Raw data:
- - - - -

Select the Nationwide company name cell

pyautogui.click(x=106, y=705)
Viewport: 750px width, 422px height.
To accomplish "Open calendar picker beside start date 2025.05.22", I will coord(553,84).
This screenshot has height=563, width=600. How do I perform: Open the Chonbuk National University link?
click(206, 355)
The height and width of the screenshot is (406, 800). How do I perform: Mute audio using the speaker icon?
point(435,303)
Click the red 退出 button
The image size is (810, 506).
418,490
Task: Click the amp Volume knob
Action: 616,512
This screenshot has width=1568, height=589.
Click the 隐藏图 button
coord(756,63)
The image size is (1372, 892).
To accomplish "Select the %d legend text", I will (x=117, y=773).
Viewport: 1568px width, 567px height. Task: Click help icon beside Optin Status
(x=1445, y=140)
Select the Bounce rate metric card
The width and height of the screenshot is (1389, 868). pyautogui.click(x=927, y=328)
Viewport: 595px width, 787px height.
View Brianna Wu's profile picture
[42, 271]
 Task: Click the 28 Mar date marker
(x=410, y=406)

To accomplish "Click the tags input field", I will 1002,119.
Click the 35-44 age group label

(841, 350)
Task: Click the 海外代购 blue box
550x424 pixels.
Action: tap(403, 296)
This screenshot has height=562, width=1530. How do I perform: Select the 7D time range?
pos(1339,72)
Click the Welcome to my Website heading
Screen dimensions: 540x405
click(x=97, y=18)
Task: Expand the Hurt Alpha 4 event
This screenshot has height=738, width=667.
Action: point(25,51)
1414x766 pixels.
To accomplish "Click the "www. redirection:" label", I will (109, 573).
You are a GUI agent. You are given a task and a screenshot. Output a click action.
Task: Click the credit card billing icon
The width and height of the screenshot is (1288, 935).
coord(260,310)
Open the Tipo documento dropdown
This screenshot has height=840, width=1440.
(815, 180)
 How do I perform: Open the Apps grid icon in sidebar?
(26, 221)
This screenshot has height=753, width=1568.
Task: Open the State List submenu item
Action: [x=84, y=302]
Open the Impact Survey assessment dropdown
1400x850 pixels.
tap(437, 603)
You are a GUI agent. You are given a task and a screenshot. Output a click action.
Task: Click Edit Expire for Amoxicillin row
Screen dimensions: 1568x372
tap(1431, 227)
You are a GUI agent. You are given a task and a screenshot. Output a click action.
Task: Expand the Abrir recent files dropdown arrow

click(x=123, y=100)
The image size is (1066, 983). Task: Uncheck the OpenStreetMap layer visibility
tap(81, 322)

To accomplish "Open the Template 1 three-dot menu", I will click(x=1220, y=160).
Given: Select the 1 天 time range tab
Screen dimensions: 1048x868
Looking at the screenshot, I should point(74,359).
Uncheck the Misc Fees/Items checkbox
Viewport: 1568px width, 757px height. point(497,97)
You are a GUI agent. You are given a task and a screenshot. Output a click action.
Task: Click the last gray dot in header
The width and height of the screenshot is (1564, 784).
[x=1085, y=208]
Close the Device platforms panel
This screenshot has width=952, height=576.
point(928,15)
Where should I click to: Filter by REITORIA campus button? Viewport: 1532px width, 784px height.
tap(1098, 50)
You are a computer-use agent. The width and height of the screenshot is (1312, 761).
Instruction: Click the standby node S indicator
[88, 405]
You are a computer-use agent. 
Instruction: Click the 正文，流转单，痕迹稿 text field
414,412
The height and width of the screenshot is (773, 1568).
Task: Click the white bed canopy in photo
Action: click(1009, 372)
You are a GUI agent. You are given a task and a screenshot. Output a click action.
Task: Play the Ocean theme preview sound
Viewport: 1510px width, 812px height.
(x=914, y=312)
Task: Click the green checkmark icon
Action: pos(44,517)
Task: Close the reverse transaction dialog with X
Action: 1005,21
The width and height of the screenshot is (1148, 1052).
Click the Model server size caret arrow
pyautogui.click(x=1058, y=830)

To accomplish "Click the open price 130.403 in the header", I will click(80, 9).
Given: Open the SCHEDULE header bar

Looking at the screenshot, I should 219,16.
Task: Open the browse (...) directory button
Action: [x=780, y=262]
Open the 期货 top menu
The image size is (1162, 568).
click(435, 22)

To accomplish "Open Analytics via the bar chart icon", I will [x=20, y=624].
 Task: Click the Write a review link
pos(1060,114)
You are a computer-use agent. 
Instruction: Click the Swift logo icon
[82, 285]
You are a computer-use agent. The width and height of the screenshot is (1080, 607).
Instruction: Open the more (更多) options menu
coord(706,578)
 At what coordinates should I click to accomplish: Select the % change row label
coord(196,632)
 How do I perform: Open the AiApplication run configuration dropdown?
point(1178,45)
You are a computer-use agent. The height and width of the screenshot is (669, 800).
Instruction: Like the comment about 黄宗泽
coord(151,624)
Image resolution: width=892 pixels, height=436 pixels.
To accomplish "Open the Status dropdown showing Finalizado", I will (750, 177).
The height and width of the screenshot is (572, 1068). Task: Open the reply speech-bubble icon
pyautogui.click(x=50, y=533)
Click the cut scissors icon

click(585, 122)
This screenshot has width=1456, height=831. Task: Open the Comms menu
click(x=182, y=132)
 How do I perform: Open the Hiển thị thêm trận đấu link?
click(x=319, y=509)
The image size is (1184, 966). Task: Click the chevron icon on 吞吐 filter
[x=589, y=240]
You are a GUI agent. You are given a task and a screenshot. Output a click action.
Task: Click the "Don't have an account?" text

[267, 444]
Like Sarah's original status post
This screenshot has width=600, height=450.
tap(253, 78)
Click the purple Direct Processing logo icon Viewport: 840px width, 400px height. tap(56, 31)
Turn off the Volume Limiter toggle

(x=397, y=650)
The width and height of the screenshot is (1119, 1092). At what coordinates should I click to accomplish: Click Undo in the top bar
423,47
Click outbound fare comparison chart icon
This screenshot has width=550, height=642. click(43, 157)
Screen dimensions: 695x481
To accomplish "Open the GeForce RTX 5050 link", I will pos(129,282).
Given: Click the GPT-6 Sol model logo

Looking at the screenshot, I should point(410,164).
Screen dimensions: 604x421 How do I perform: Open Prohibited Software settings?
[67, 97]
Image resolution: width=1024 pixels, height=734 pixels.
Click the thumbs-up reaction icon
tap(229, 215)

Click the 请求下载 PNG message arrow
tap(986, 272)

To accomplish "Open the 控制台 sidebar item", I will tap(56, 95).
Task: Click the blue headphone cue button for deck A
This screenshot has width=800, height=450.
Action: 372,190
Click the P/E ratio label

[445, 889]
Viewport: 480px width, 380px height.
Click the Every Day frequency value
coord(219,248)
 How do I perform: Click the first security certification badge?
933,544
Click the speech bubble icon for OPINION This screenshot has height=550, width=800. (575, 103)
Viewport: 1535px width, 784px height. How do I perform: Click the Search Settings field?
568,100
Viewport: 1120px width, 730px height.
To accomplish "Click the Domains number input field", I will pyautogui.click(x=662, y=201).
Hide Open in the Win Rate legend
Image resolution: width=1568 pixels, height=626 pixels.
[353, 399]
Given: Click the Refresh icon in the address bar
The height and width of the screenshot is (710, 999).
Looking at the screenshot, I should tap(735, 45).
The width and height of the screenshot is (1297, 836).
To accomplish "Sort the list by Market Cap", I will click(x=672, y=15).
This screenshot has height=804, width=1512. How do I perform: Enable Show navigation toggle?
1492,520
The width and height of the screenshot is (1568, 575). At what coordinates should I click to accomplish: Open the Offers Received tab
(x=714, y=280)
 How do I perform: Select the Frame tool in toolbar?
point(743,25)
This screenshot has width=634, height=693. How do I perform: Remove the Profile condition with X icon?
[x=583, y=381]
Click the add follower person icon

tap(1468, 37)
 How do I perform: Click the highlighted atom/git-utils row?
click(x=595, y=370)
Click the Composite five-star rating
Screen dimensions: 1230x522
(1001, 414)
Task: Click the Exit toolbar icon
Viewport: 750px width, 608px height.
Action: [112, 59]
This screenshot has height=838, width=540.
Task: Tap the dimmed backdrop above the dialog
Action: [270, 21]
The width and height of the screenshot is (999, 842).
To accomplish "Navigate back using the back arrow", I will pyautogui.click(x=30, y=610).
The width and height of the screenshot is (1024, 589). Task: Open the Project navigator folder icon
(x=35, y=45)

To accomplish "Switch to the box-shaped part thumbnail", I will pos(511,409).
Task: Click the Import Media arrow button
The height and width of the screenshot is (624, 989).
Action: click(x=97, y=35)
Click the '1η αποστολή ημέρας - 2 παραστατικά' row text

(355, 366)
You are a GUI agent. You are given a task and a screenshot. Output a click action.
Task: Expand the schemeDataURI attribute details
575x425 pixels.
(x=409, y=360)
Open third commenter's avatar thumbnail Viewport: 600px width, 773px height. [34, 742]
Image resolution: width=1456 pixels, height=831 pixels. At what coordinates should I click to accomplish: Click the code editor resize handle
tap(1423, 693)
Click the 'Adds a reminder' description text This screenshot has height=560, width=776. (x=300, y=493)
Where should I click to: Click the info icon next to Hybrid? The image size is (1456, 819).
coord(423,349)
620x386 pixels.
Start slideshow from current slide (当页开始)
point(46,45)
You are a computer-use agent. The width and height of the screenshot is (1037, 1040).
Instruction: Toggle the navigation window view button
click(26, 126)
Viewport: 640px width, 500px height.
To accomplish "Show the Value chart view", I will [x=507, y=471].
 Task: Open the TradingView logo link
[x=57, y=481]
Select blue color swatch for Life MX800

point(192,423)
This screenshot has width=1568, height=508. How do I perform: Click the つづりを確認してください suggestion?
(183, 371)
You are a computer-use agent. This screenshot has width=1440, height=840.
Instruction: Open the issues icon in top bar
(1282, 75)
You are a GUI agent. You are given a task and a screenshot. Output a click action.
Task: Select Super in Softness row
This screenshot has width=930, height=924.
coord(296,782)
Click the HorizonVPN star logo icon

- - - - -

Reproduce verbatim the lines between the one holding "will tap(56, 95)." and the one holding "coord(219,248)", inclusive.

Problem solution:
To accomplish "Open the 控制台 sidebar item", I will tap(56, 95).
Task: Click the blue headphone cue button for deck A
This screenshot has width=800, height=450.
Action: 372,190
Click the P/E ratio label

[445, 889]
Viewport: 480px width, 380px height.
Click the Every Day frequency value
coord(219,248)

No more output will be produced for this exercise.